Weekly vs. Monthly Options | Which Should You Trade?
Weekly vs. monthly options come with their individual pros and cons, so understanding the difference will make a significant difference in your trading strategy.
Key Takeaways
Weekly options have a much shorter lifespan than monthly options, with a lifespan of only one week as opposed to one month.
Weekly options can provide opportunities for short-term traders to take advantage of specific market events or conditions, while monthly options are typically used for longer-term investments or hedging strategies.
Weekly options may have lower premiums than monthly options, due to their shorter lifespan and lower time value.

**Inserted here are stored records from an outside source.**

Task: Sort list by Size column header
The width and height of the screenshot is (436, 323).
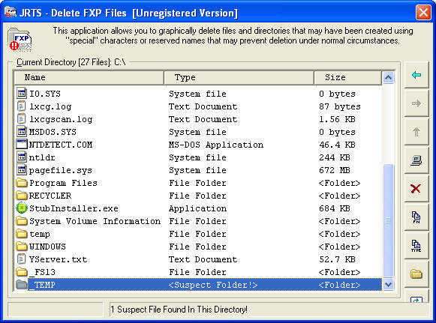Action: 347,78
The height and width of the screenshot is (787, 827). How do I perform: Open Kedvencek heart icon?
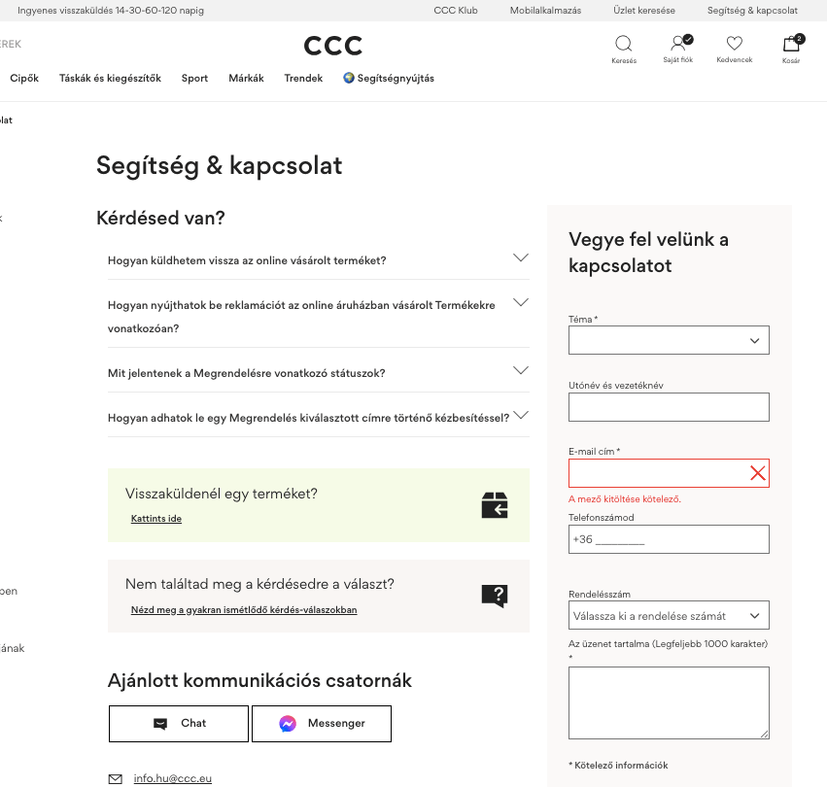coord(734,44)
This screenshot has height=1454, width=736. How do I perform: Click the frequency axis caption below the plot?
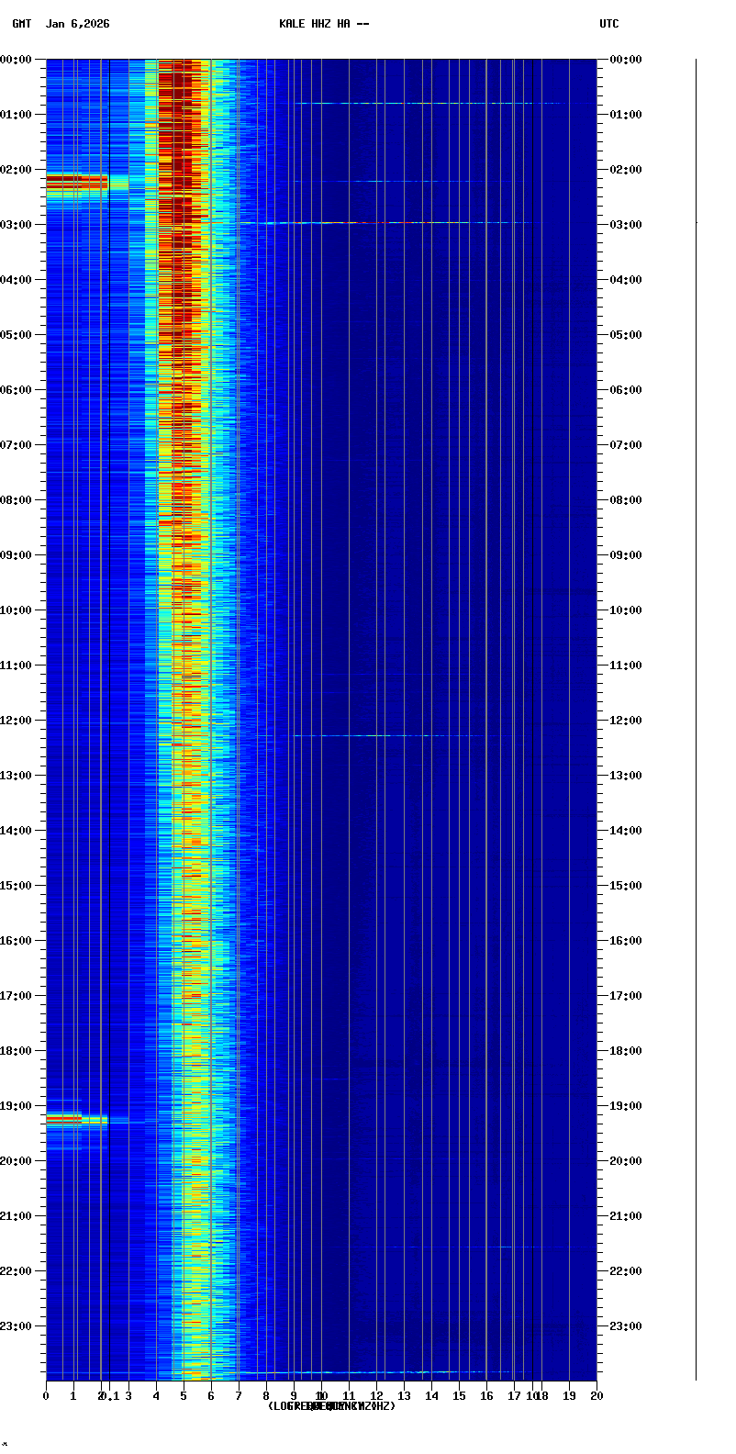click(x=331, y=1406)
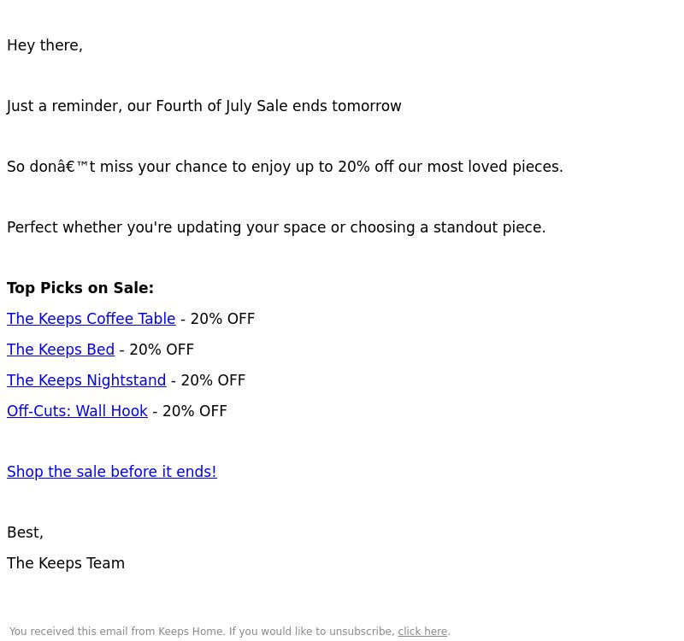Click the 'Hey there,' greeting text
The height and width of the screenshot is (641, 684).
click(x=45, y=45)
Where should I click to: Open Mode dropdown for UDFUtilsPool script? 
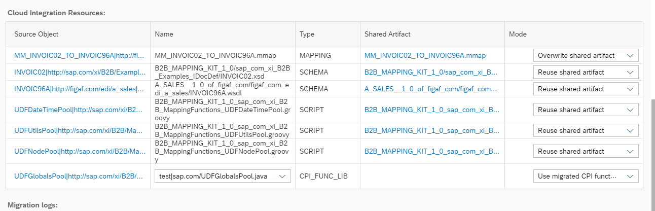pos(586,130)
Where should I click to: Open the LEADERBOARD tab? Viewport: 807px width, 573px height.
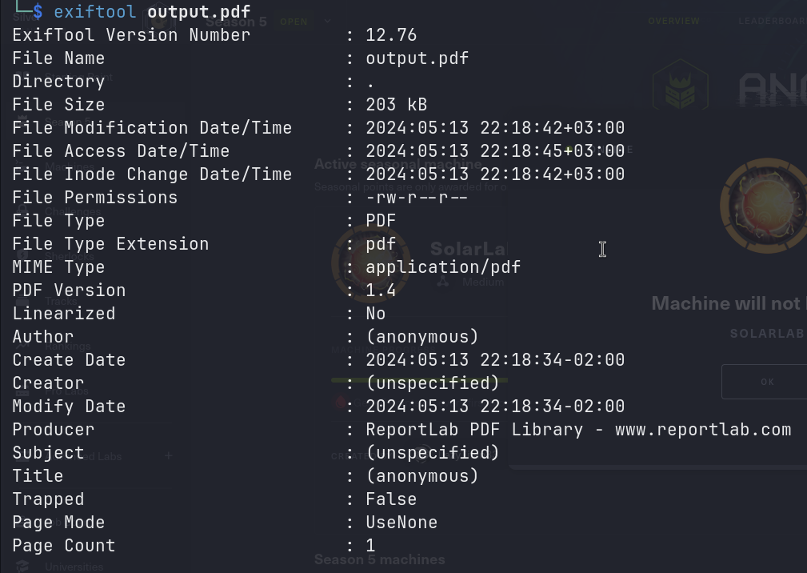[772, 21]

Weekly options may be more volatile than monthly options, as they have less time to react to market events and news.
Monthly options may be more liquid than weekly options, as they are more widely traded and have more open interest.

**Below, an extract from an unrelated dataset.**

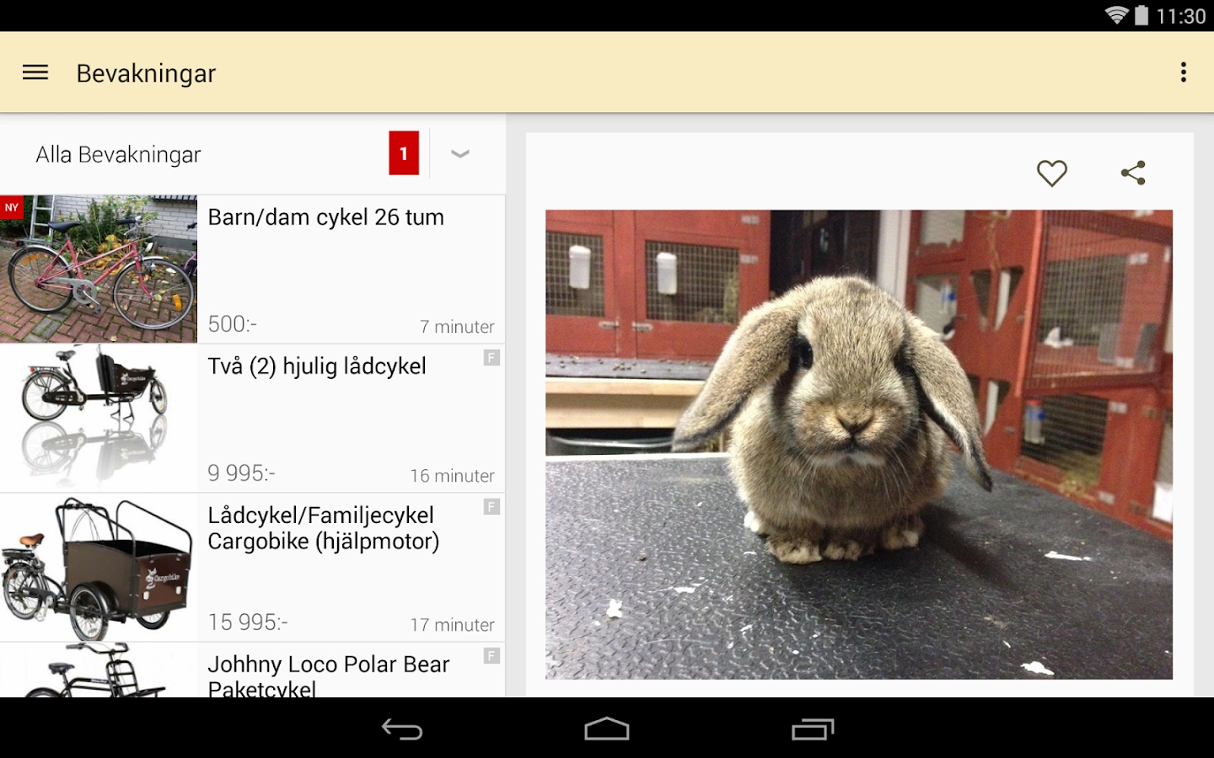Open the overflow options menu

coord(1184,72)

How do Weekly Options Differ from Monthly Options?
Trading weekly and monthly options both have their pros and cons. Which ones you trade should depend on your risk tolerance and trading strategy.
Weekly options expire at the end of the trading week, typically on a Friday. On the other hand, monthly options expire at the month's end. The key difference between the two is the time horizon they offer. Weekly options provide traders with more short-term opportunities to profit, while monthly options offer a longer-term perspective.
Additionally, weekly options typically have higher implied volatility, which can make them more expensive, while monthly options tend to be more stable and less volatile. This can benefit traders looking to take advantage of short-term price movements or hedge positions.
Theta Decay Considerations
The theta decay of weekly options is much more aggressive when trading weekly options. Since they expire much sooner than monthly options, you have less time to be right in your trade.
Theta decay of monthly options is much less aggressive since they have much more time until expiration. So essentially, monthly options are more stable than weekly options since they aren’t affected by theta as much.
Gamma Considerations
Gamma is the rate of change of delta, meaning it measures how quickly a stock price moves. For example, when you are trading weekly options, gamma is much higher since if a stock moves quickly in one direction, the option price will be affected more.
Let’s say stock XYZ is trading at $100 per share, and you are bullish. So you want to buy a call option with a delta of 30.
The delta 30 call for a weekly option will likely be the $101 strike call, while the monthly delta 30 option will likely be the $105 strike.
Therefore, the strike price for the weekly option will be much closer to the stock price than the monthly option and have higher gamma.
Weekly options have higher theta but also higher gamma.
Monthly options have lower theta and also lower gamma.
Selling Weekly vs. Monthly Options
The fight between gamma and theta is crucial to understand when you sell options.
The primary risk of selling options is the overnight gap risk. If a stock gaps 20 points overnight, there is nothing you can do to manage your risk effectively as an option seller.
A gap on a weekly option will hurt much more than a monthly one since it can go ITM quicker.
Selling weekly options provides more theta decay, but gamma will hurt you much more. Therefore, to generate more stable returns as an options seller, you may want to sell monthly options to reduce your gamma risk.
Buying Weekly vs. Monthly Options
As an option buyer, you benefit from significant stock moves. Therefore, weekly options may be a good route for short-term trades if you want to maximize returns.
However, if you are wrong and the stock doesn’t move much, theta will eat away at your contract.
Buying LEAPs options (options that expire in 1+ year) is still a good strategy, though, because it gives you lots of time to be correct.
Generally, people buy LEAPs that are already ITM, negating the benefit of gamma anyway.